D-X-Y / landmark-detection

Four landmark detection algorithms, implemented in PyTorch.
https://xuanyidong.com/assets/projects/TPAMI-2020-SRT.html
MIT License
925 stars 180 forks source link

Regarding the face bounding box #57

Closed miracleyoo closed 4 years ago

miracleyoo commented 4 years ago

Hello, I'm a Ph.D. student working on a gamer related CV research. I'm trying to use SAN and integrate it into my project. But I find it doesn't work well with the bounding box generated by RetinaFace, a new paper published in 2019 and ranked 1st in Wider Face Datasets. The bounding box generated by it is not square, but rectangles. So I'm wondering whether SAN can only work well with the face box in some certain datasets like WFLW? Can it work with face bounding box generated by other models?

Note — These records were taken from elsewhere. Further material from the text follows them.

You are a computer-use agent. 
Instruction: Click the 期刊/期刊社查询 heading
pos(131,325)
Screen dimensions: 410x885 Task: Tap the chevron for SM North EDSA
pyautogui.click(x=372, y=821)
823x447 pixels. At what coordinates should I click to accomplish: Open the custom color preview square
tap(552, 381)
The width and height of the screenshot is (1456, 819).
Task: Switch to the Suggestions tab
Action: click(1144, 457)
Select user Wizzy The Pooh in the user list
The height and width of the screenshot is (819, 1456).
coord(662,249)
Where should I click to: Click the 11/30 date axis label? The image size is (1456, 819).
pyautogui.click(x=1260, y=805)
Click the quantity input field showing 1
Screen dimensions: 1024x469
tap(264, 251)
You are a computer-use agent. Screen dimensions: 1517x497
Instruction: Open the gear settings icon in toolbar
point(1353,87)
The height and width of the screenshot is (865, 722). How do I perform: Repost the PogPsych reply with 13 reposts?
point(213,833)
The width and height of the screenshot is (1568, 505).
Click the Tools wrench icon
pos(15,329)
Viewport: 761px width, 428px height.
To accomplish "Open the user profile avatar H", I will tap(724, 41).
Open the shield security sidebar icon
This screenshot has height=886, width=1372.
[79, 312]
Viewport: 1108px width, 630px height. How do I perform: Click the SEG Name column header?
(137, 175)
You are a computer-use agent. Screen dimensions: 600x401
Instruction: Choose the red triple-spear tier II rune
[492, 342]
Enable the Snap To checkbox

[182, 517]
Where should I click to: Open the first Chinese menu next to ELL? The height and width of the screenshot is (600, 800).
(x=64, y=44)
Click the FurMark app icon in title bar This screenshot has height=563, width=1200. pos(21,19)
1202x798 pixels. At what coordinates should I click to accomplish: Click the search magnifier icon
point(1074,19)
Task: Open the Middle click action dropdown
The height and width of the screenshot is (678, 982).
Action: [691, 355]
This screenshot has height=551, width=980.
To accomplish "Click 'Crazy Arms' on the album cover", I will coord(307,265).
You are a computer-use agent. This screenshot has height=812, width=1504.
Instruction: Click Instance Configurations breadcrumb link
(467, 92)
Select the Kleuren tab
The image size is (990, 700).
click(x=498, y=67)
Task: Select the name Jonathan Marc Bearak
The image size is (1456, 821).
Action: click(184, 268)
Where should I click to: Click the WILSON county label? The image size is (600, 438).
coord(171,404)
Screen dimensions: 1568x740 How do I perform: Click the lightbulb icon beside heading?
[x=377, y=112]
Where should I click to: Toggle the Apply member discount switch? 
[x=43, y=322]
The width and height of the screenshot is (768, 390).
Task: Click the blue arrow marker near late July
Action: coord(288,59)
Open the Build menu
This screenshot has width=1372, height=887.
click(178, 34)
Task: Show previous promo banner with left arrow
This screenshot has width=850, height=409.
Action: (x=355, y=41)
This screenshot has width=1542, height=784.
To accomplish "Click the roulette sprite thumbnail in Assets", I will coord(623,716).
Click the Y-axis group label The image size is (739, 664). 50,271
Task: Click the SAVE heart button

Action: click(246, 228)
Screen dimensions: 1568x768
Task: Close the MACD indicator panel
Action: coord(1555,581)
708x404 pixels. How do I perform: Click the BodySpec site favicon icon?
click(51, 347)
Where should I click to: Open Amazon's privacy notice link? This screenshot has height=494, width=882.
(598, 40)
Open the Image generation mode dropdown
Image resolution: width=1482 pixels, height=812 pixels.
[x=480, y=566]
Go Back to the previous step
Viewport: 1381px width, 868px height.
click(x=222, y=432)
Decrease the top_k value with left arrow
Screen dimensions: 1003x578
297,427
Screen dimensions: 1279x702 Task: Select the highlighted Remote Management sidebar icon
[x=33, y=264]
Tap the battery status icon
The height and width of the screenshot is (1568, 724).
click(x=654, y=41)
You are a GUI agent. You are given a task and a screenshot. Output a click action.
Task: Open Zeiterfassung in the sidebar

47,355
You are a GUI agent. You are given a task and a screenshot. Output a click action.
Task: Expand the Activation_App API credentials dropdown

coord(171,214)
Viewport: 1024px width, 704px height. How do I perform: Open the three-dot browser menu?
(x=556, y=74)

If you are convenient, I hope you can reply ASAP. I will definitely cite your paper if the project finished with SAN. Thanks!

D-X-Y commented 4 years ago

Thanks for this good question. Did you re-train the SAN on your dataset based on new bounding box? If not, SAN is highly possible to perform poorly. If you are using a pre-trained SAN, you should use the same face detectors, otherwise, SAN will perform poorly due to the mismatch of the different training bounding box and evaluation bounding box.

miracleyoo commented 4 years ago

I found the problem is that when I'm using the rectangle bounding box, SAN works even worse than the baseline dlib landmark, as the following graph shows: image The former is RetinaFace+SAN, the latter is dlib pack.

D-X-Y commented 4 years ago

@miracleyoo I see, are you using pre-trained SAN?

miracleyoo commented 4 years ago

Thanks a lot for the quick response! Yes, I'm using the pre-trained SAN. I believe that should be the problem. I will try to retrain the SAN network based on my own dataset and RetinaFace. But another question is that I need to manually make 68-points datasets based on my videos, or just use retina face to generate and replace the original face bounding box?

D-X-Y commented 4 years ago

It would be better to manually annotate 68 points based on your video. But I think using retina face to replace the original face bounding box is also fine.

miracleyoo commented 4 years ago

Thanks a lot for your precious help! I will try the second method at first.